The NRL rightfully point out that they have spent at least the past five-years trying to educate all and sundry what a hip drop tackle is by the way of edicts, educational videos and weekly explainers via NRL head of football Graham Annesley.
So much so, the NFL have even used the NRL to mentor them on how they too, rid American football of the tackle.
Yet here we are, never more confused and seemingly unwilling to get tough on the tackle that snaps players legs and sidelines them for months on end.
The game is at a point of uncertainty around hip drop tackles, which was evident on Easter Monday where Wests Tigers forward Samuela Fainu was penalised and placed on report by the referee and bunker for an alleged hip drop on Eels forward Kelma Tuilagi – of whom scored a try in the next set of play – only for the NRL match review committee to later clear Fainu of any foul play.
The match officials and bunker aren’t the only ones confused.
Over the past fortnight, some of the game’s greatest coaches have declared they have no idea what a hip drop tackle is, including Ivan Cleary and Wayne Bennett.
The NRL will argue this is just “coach speak” and tactical deflection due to their player being penalised or suspended for committing a hip drop tackle.
However, long-serving Storm GM of football Frank Ponissi also commented last week, “it needs to be re-clarified (because) at the moment there is confusion.”
In addition, this column has learned that at the point at which Penrith’s Mitch Kenny landed with his weight on Butcher’s leg last weekend, the entire Roosters coaches box screamed “hip drop, hip drop”, only for play to continue without any repercussions.
Cleary has lost his influential hooker Kenny for the next three weeks to suspension for his role in putting Butcher on the sidelines for the next six weeks.
Once again, it’s another case of the injured spending longer on the sidelines than the perpetrator.

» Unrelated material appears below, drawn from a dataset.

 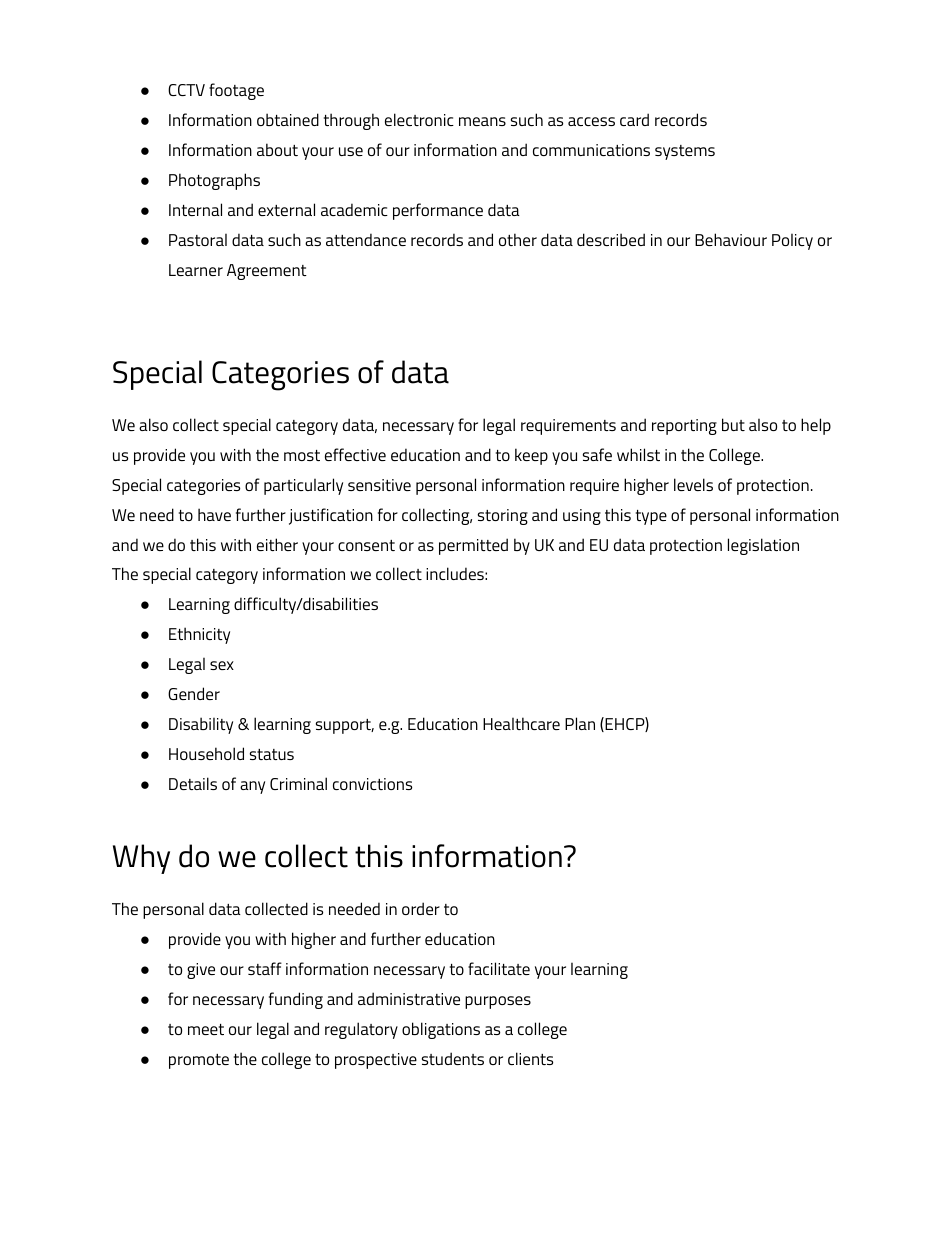 I want to click on means, so click(x=482, y=121).
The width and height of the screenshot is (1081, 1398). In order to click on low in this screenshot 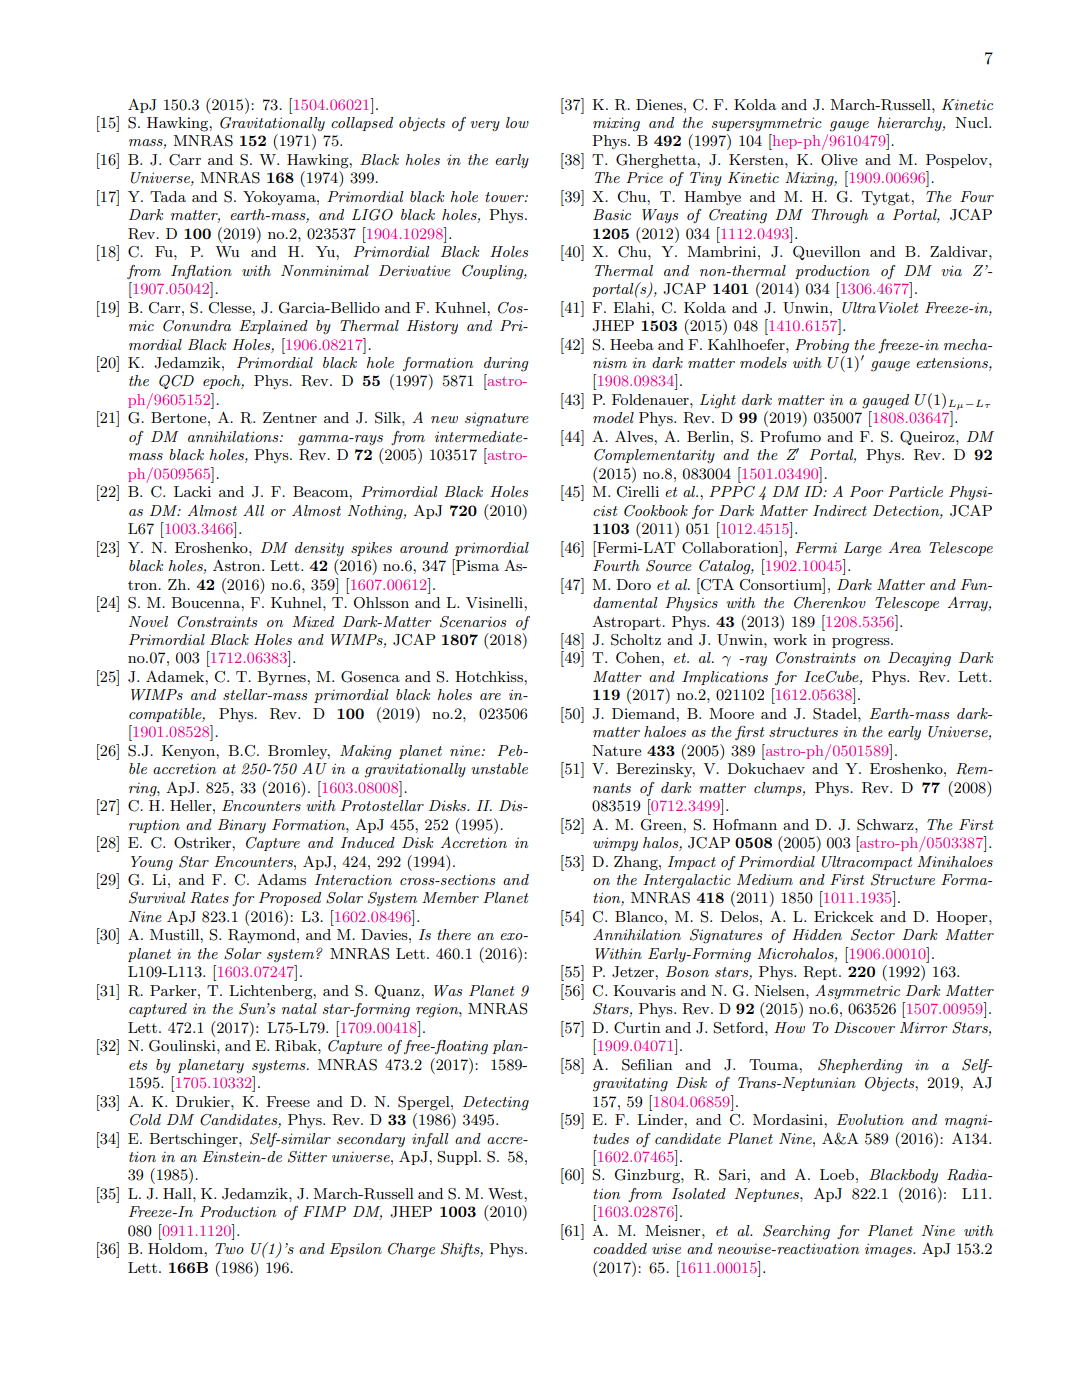, I will do `click(517, 122)`.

“I feel like the hip drop isn’t a hip drop anymore because the wording has changed so it can be any part of your body,” Cleary said, arguing the game is played at breakneck speed and that players don’t deliberately go out to injure opponents.
“I feel like it’s an eye for an eye so if someone gets injured, someone has got to be at fault.”
However, then you’ve got Roosters coach Trent Robinson who says he’s in no doubt as to what a hip drop tackle is.
“The hip drop is really simple,” Robinson said on Thursday.
“People are going in with their right shoulder to make a tackle and they swing onto their left hip and drop their weight onto the leg of an opponent, it’s not that difficult to see.”
Respected NRL judiciary chairman Geoff Bellew SC warned last Tuesday that Sipley’s four-week ban should be viewed as a clear indication “to all players that dangerous contact of (such) kind will be met with significant penalties.”
If four weeks out of the game is viewed as “significant”, how does the game explain Feagai having seven screws drilled into his leg and not being able to play again for at least three months?